Now for the all important Wines that have been drunk before, during and after the last few Paella evenings.
First up a delightful Champagne
N.V. Veuve Fourny & Fils Champagne Brut 1er Cru Blanc de Blanc.
Beautiful straw yellow in colour, big mousse when poured which settled down to a fine but lively mousse in the glass. There are lemon citrus aromas and a nutty toasted nose (maybe roasted almonds) with a refreshing dry citrus acidity to the palate. Feed back from the other guests was positive, I thought it was a champagne that is getting away from the slick champagnes of the big champagne houses and into a more nuts and bolts style of wine that expresses the grapes, terroir and wine makers individuality.
Up until August last year I thought all Champagne came from the big houses, Moet & Chandon, Krug, Pol Roger, Louis Roederer etc. In August I received an offer for champagne from an importer and I didn’t know any of the producers names, I had bought Burgundy from this importer and have been very pleased with the results, he has an impressive portfolio of Burgundian producers. I took the punt and bought the “terroir selection pack” six different Champagnes from six different producers and have been working through them this summer. This one is one of the best
Next is a
Jean-Claude Bachelet et Fils Chassagne Montrachet Les Encegnieres 2006.
If like me you are wondering what et Fils or & Fils means, well it’s Son or Sons, need a better translator than babel fish, it translated “Fils” to “wire” in english, what that has to do with sons I don’t know.

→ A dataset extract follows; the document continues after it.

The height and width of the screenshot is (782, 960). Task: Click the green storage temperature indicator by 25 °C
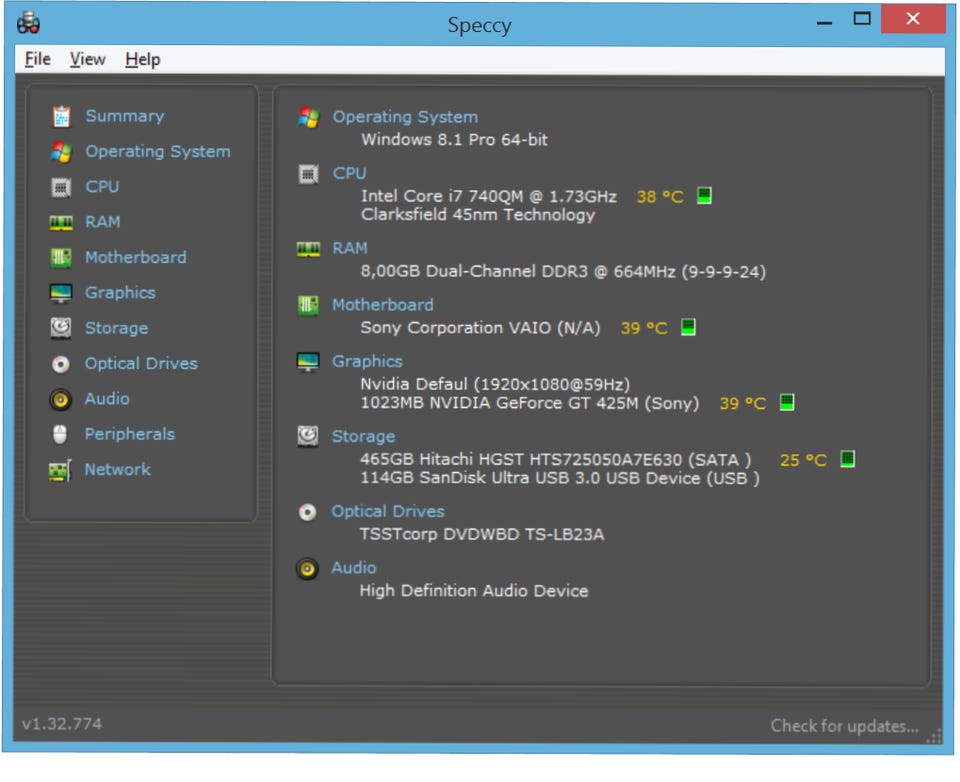tap(847, 460)
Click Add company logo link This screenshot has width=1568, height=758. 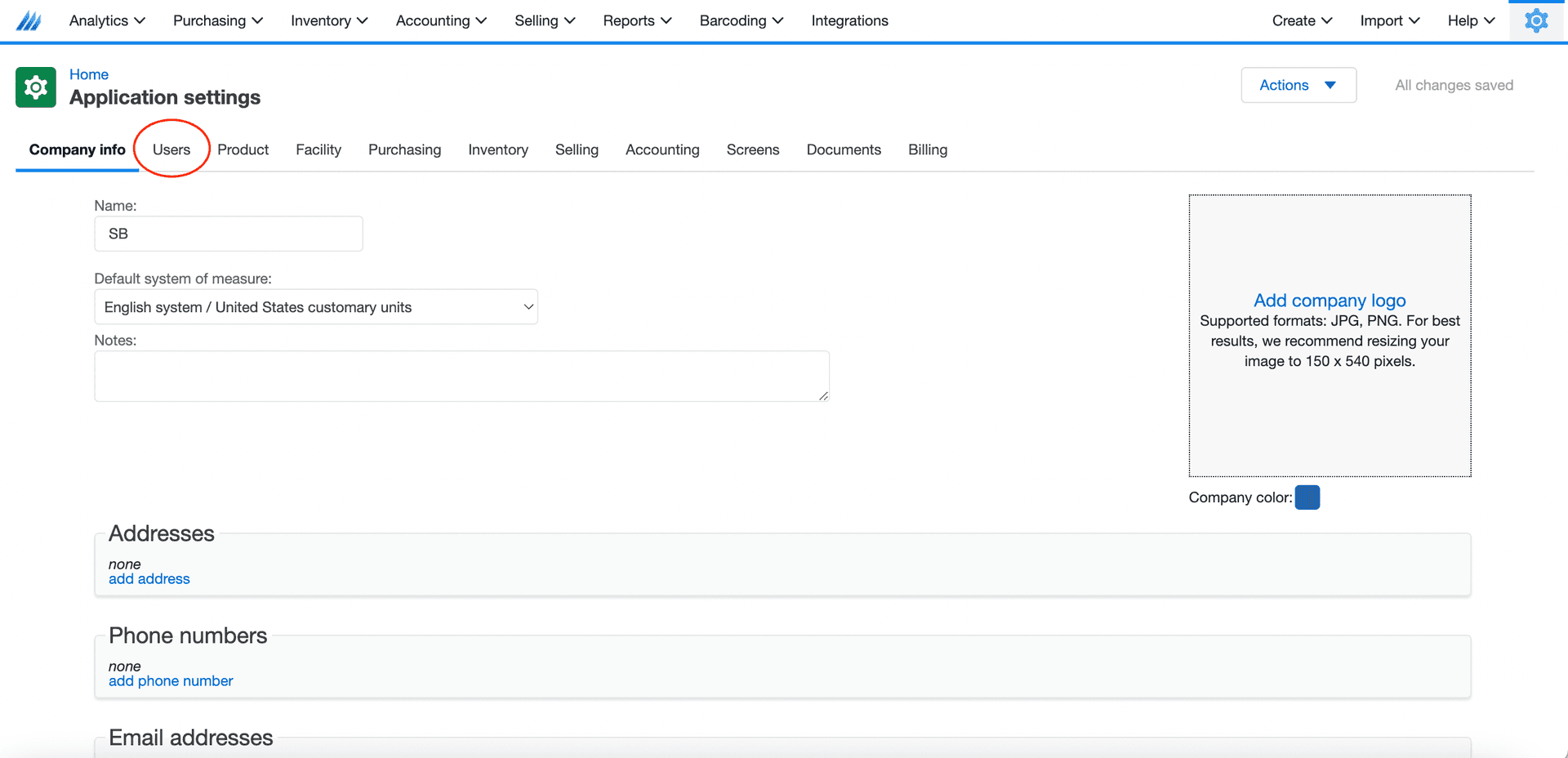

This wine is a White Burgundy (Chardonnay) in the French scheme of things, it’s a Villages level wine and a gem of a villages wine, lively with good citrus fruit, light with a hint of wood, well suited to drinking with a Seafood Paella.
A quick and succinct article about the wine maker from Cellartracker.
“Jean-Claude Bachelet used to sell the majority of his crop to négociants. Nowadays he estate bottles virtually all of his wines and is one of the most conscientious growers in Saint-Aubin. He has holdings in Saint-Aubin, Chassagne-Montrachet, Puligny Montrachet and Bienvenues-Bâtard-Montrachet. Jean-Claude matures his whites in wooden barriques, of which around 10% are new. His wines are exceptionally well balanced and display understated citrus and mineral characteristics. They possess good medium-term ageing potential.”
Then we moved onto this Pinot a
Murdoch James Martinborough Pinot Noir 2008.
By this time we were all happily eating Paella so there are no notes and I can’t recall what I thought of it so I will use a description from Bibs Wine Review.
“Moderately intense, rich Pinot Noir with strong sweet fruit (plum, dark cherry and mixed spice) with a savoury, oaky influence. A full-bodied and complex wine with development potential.”
Last is a
Pepperjack Cabernet Sauvignon 2009.
Didn’t even pick this as a Cab Sav thought it was a Shiraz, that put me back in my box, had to try and come up with an excuse, said I thought they only made Shiraz, not the best excuse but it will do so no point of going to my notes even if I had some.